Nos últimos anos, a Danone vem perdendo market share em categorias relevantes, como de água mineral, iogurtes e fórmula infantil, e suas vendas têm crescido abaixo do mercado, levando seus papéis à mínima em sete anos na Bolsa de Paris. Nos últimos cinco anos, as ações da francesa caíram 5%, contra alta de 41% da Nestlé e da 32% da Unilever, respectivamente. 

“A Danone costumava ser uma empresa inovadora, que sempre estava à frente das novas tendências para alimentos, mas eles perderam essa cultura e estão perdendo market share também”, disse Jen Bennick, um consultor contratado pela Artisan para formular um plano de negócios para a companhia, ao Financial Times. 

No centro da discussão, está um problema comum a diversas gigantes multinacionais: uma estrutura insular, viciada em uma cultura interna e processos construídos ao longo de anos, e que precisa de um chacoalhão para pensar fora da caixa. 

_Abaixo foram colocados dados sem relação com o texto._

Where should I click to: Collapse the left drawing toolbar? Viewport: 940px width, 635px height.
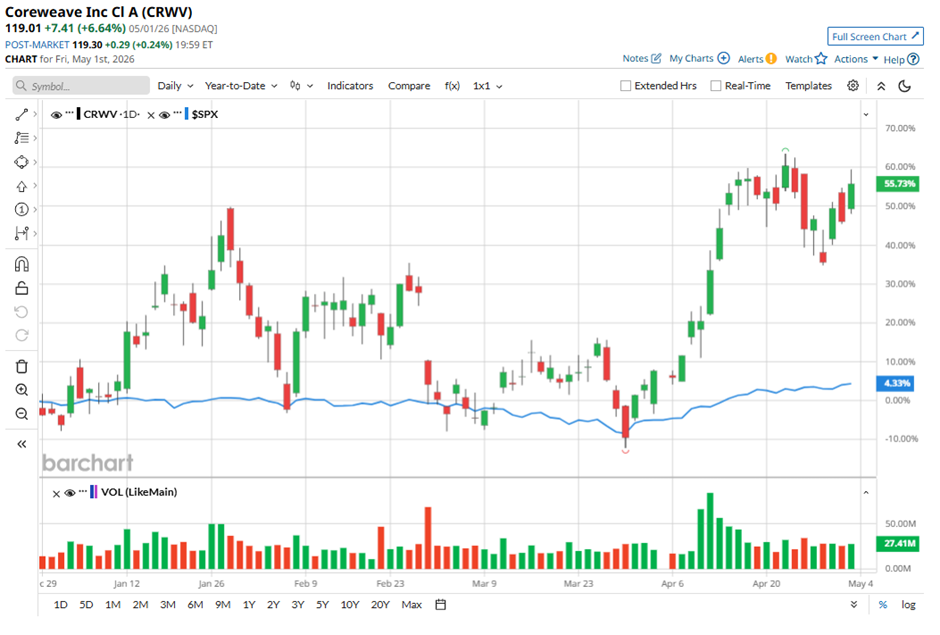pos(22,444)
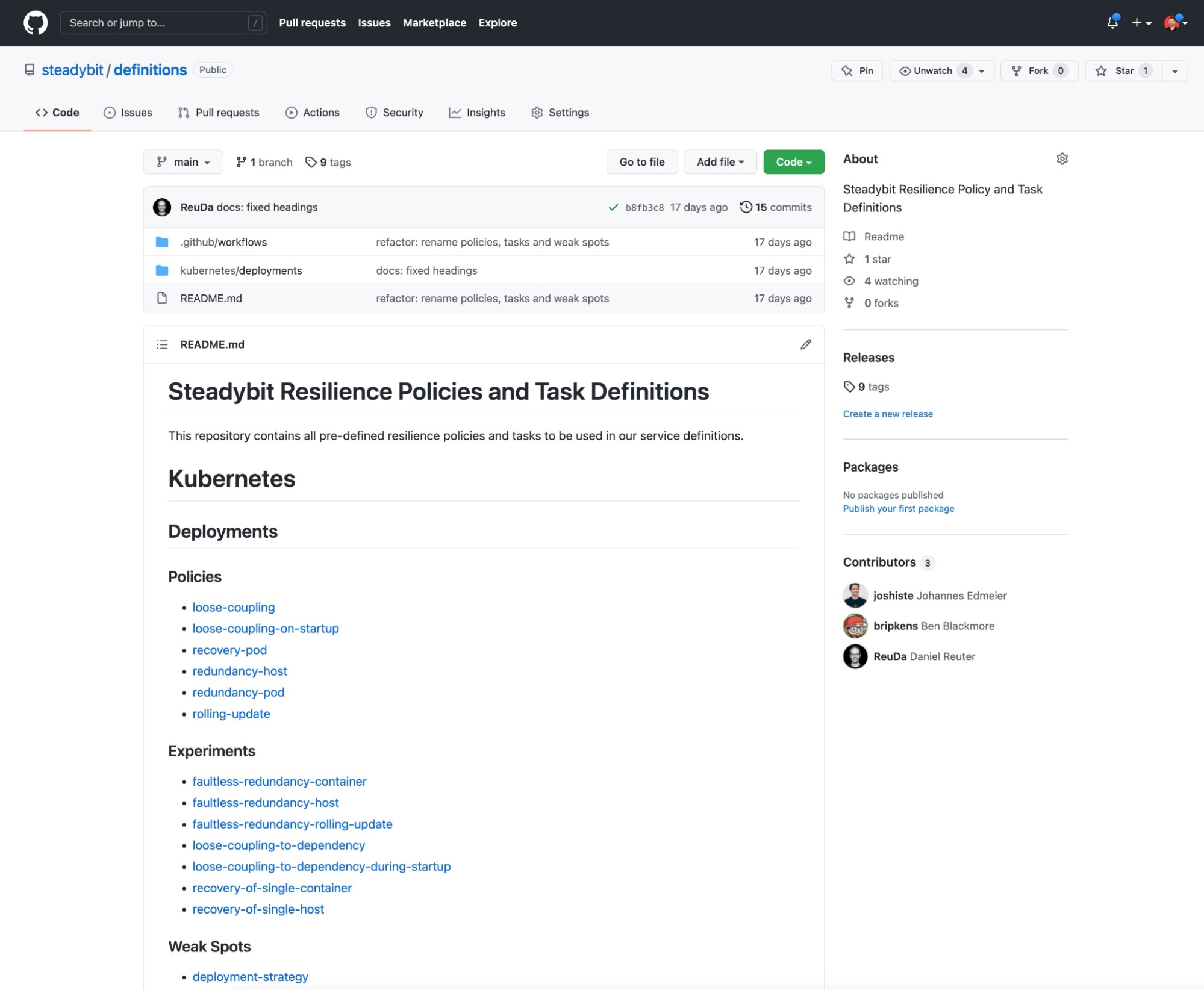Open the Insights tab
This screenshot has height=990, width=1204.
477,113
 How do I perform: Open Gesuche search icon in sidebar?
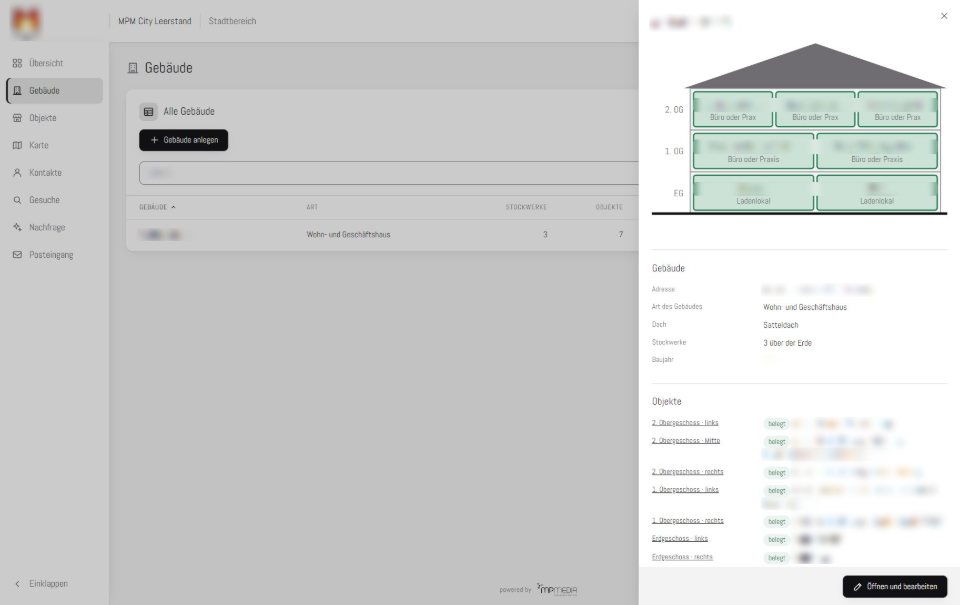(17, 200)
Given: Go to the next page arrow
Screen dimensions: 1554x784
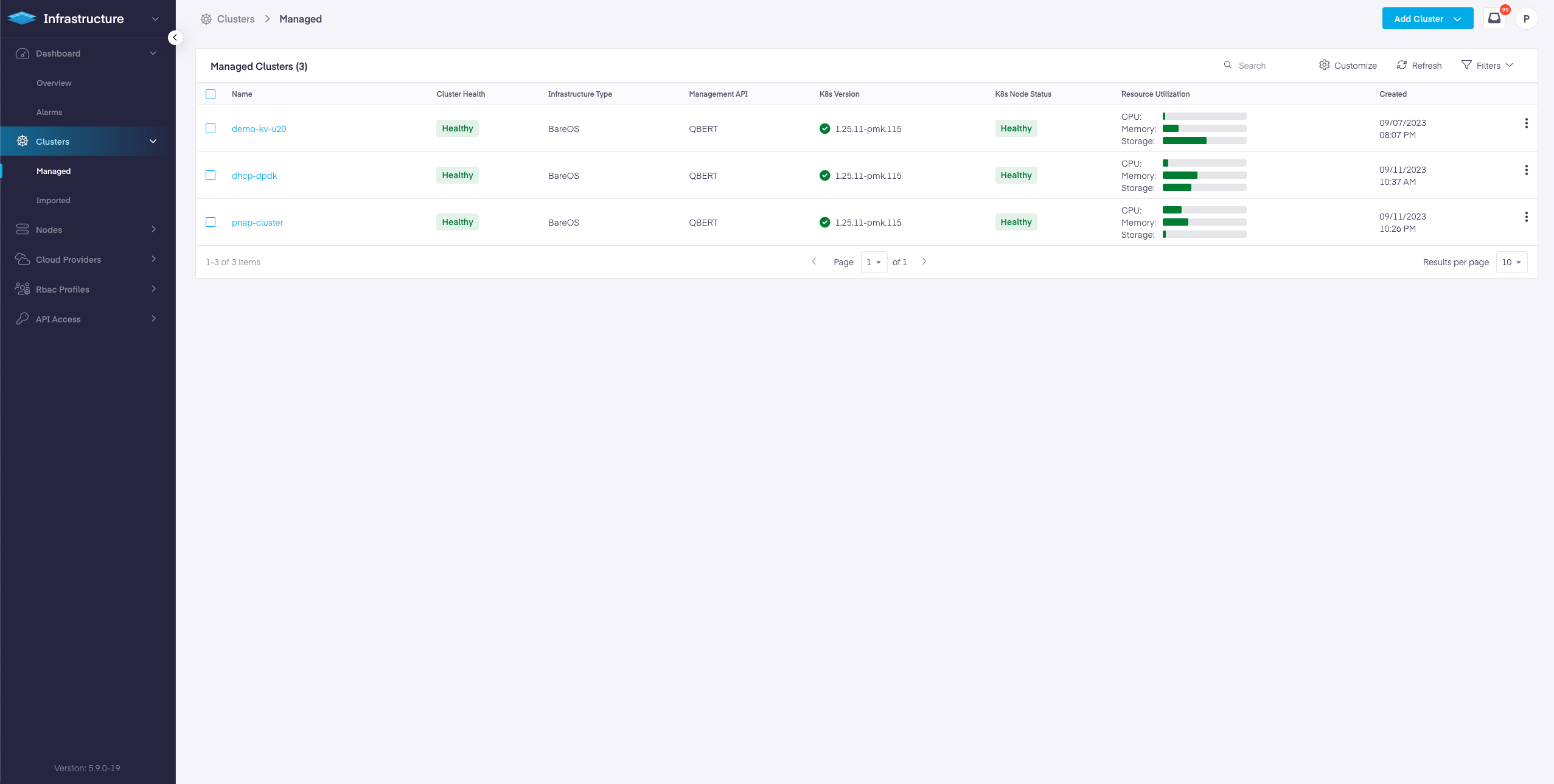Looking at the screenshot, I should [x=924, y=262].
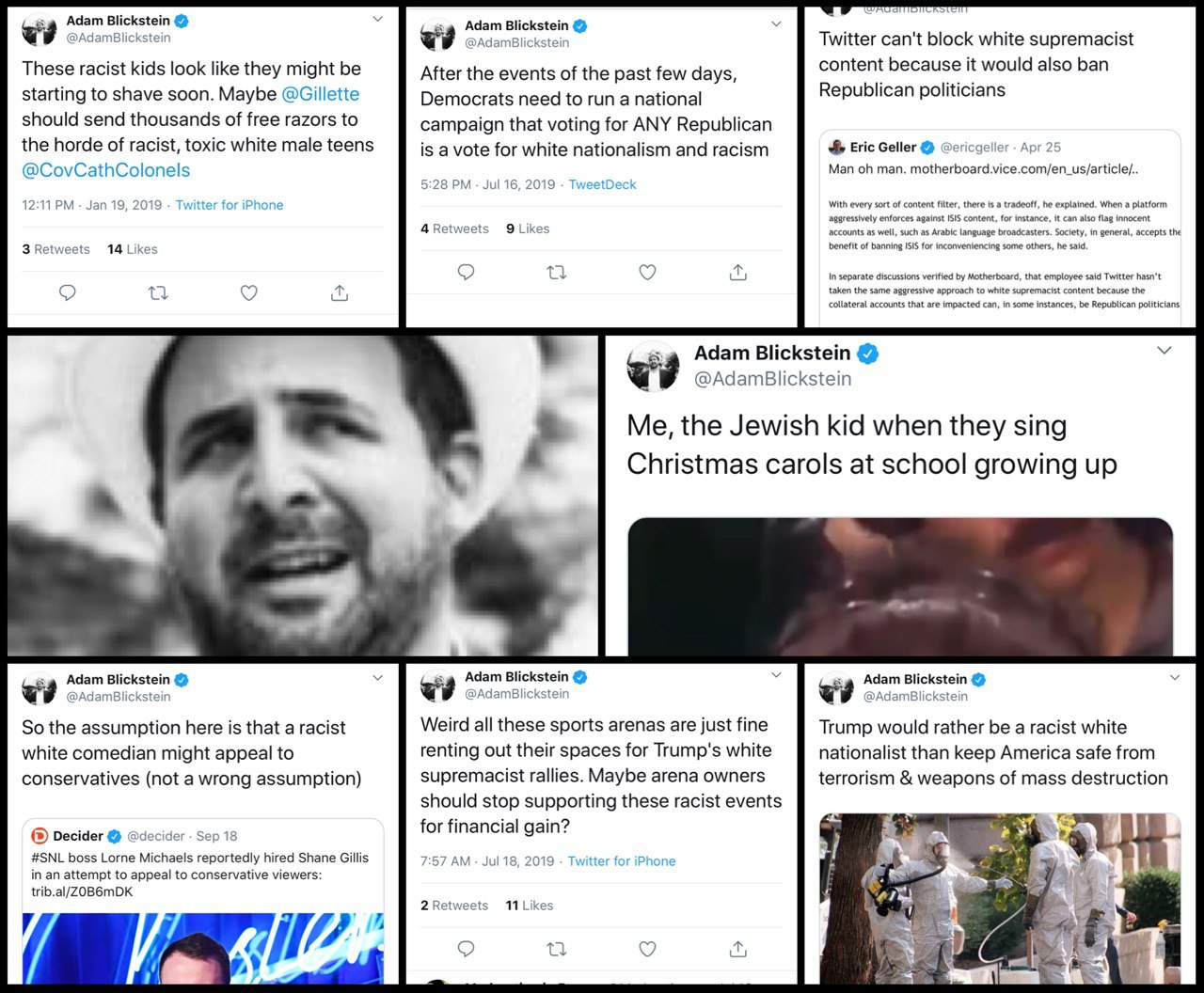Expand options for the Christmas carols tweet

[x=1164, y=351]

“Mais que liderança financeira, experiência profunda em produtos e na frente operacional, de pessoas de fora da companhia, são cruciais para executar um turnaround”, pontuou Bennick.

Equilíbrio fino

A Bluebell Capital, uma pequena gestora de Londres que começou a campanha pedindo pela saída de Faber no ano passado, ressaltou em carta enviada ao conselho que apoiava o “duplo projeto econômico e social da Danone”, mas pontuou que, sob a liderança de Faber, a companhia “não conseguiu atingir o equilíbrio correto entre a criação de valor para o acionista e a sustentabilidade”. 

É um recado poderoso: Faber olhou para um lado, mas descuidou de outro. 

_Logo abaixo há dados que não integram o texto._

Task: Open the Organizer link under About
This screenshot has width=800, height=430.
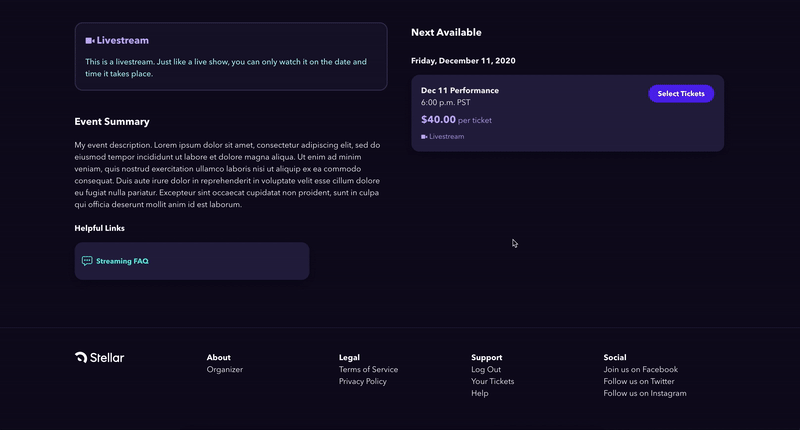Action: pos(224,369)
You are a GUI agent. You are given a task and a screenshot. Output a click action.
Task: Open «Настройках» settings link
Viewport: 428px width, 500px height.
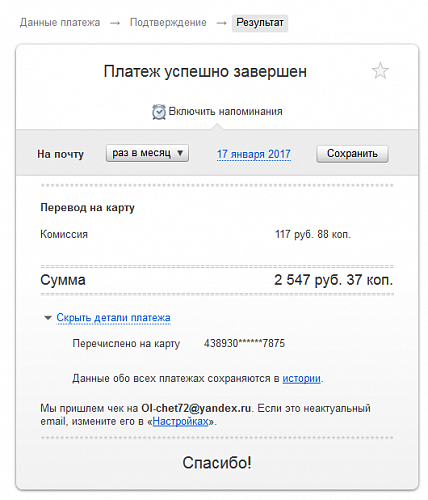(x=180, y=422)
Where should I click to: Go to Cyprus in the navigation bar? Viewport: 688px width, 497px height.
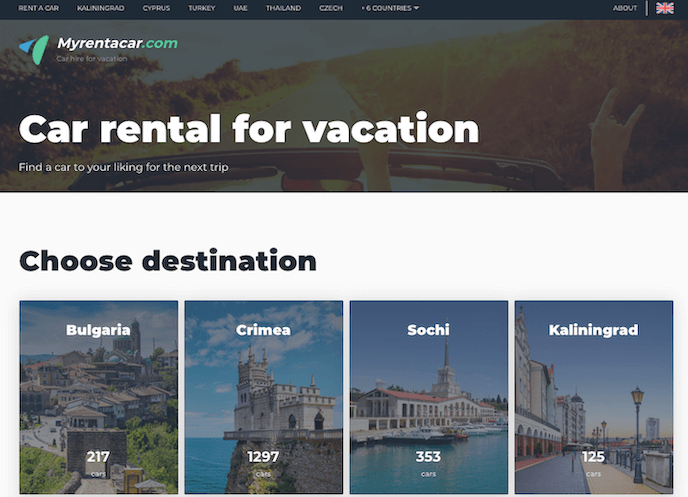pos(156,8)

Porém, na mesma carta, o fundo aponta que não vê um dilema entre práticas sustentáveis e lucro, apontando para empresas como Unilever e Nestlé como companhias também “extremamente comprometidas com a sustentabilidade” e que atingiram resultados melhores que os da Danone.

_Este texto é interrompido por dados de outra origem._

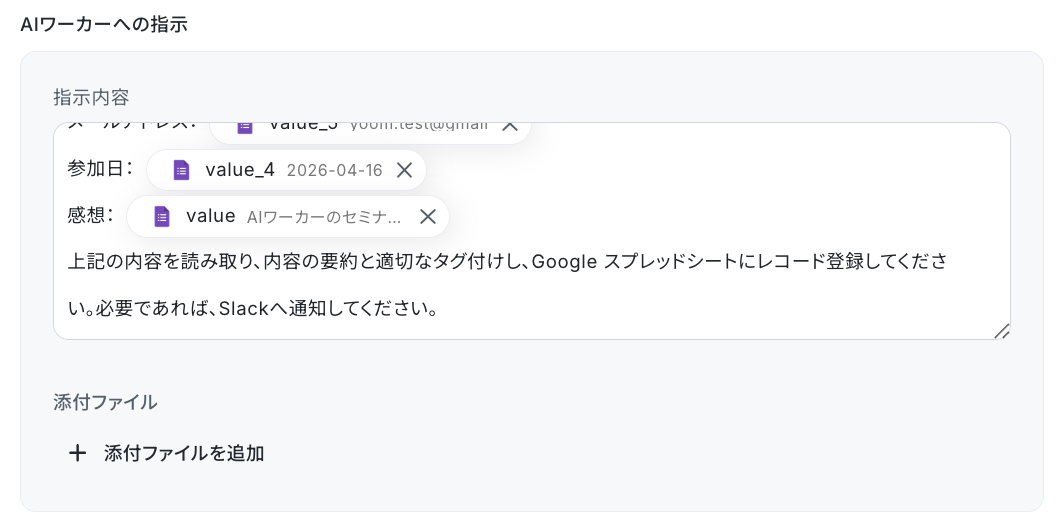Click the plus icon for adding attachments
Viewport: 1058px width, 524px height.
point(77,454)
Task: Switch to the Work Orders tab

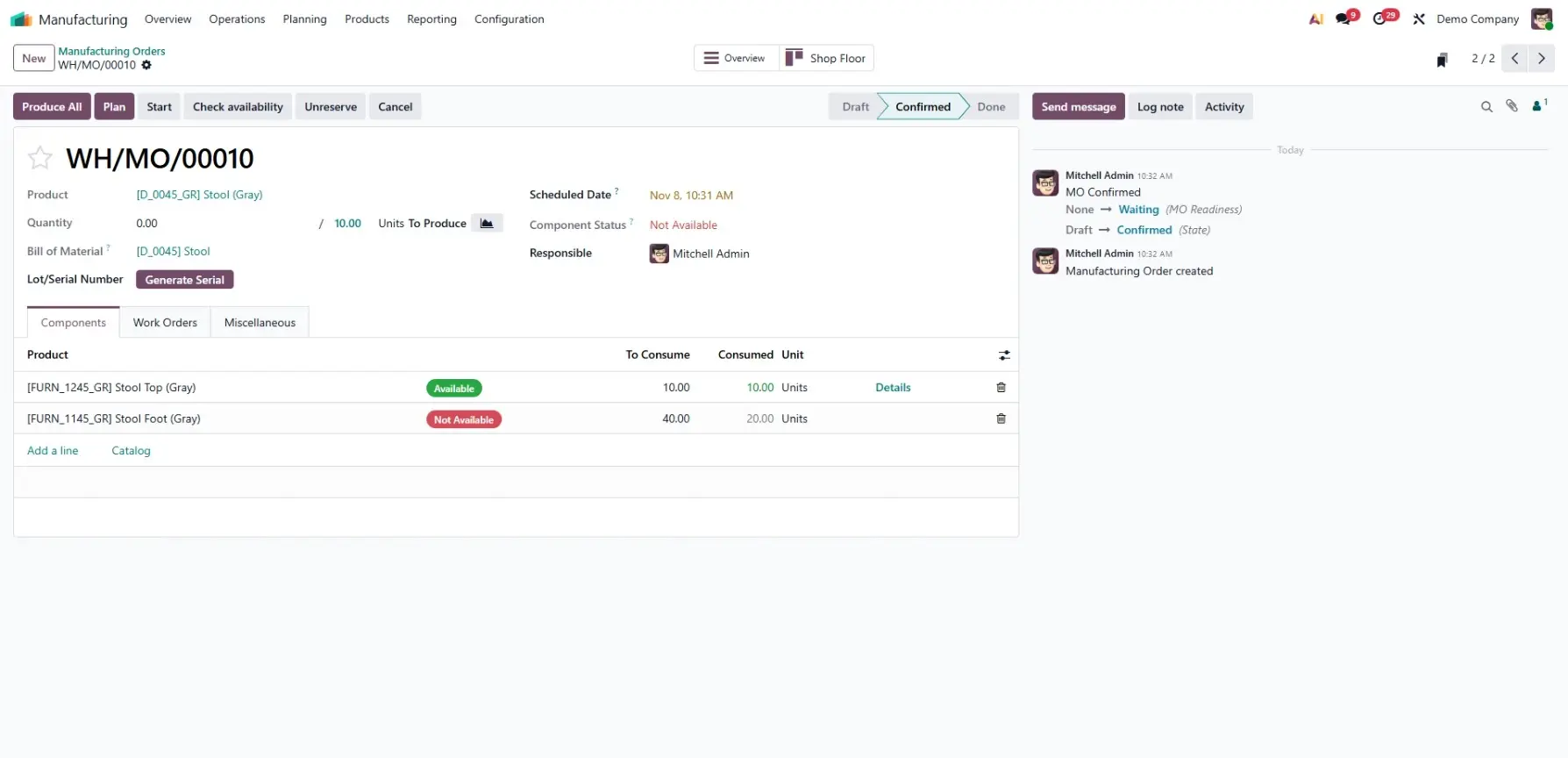Action: pos(165,323)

A própria BlueBell conduz campanhas ativistas também na frente ambiental e vem batendo de frente com a química Solvay, a quem acusa em campanha pública de jogar resíduos industriais de uma fábrica de carbonato e bicarbonato de sódio, na Itália, diretamente numa praia na Toscana. 

A Artisan, que deu escala ao movimento pela saída do CEO da Danone, foi na mesma linha: 

“Aplaudimos os passos que a companhia tomou em seu tornar um negócio ambientalmente sustentável e responsável socialmente”, colocando os esforços como “de vanguarda”. 

Na agenda ESG, o calcanhar de Aquiles da Danone estava na última letrinha. Só o fato de Faber ser chairman e CEO é considerado uma péssima prática de governança — já que torna mais difícil para o conselho supervisionar e questionar a diretoria executiva. 

As últimas semanas mostraram que Faber tentou de alguma maneira se entrincheirar. Numa solução intermediária, no início do mês o conselho concordou em deixá-lo apenas na posição de chairman e começar a procurar por um novo CEO. 

Mas o que realmente desagradou os investidores foi a decisão de que o cargo de ‘lead independent director’, que tem um importante papel de supervisão do board, não ficaria a cargo de Gilles Schnepp, o candidato dos acionistas, mas sim de Jean-Michel Severino, que está no board desde 2011 e era um aliado próximo de Faber, reporta o Financial Times. 

Foi a gota d’água. 

Sob a nova gestão, ainda a ser definida, essa é uma história em desenvolvimento. Os próximos capítulos irão mostrar se o que Faber fez de bom será preservado, ao mesmo tempo em que a performance financeira é restaurada — ou se esse legado será sacrificado, num teste de realidade para a fé do mercado na integração entre práticas sustentáveis e lucro. 

O fato de a missão e o compromisso socioambiental terem sido assegurados em estatuto, levados à assembleia e aprovado pela ampla maioria dos acionistas há menos de um ano, são um indicativo de que as práticas podem sobreviver.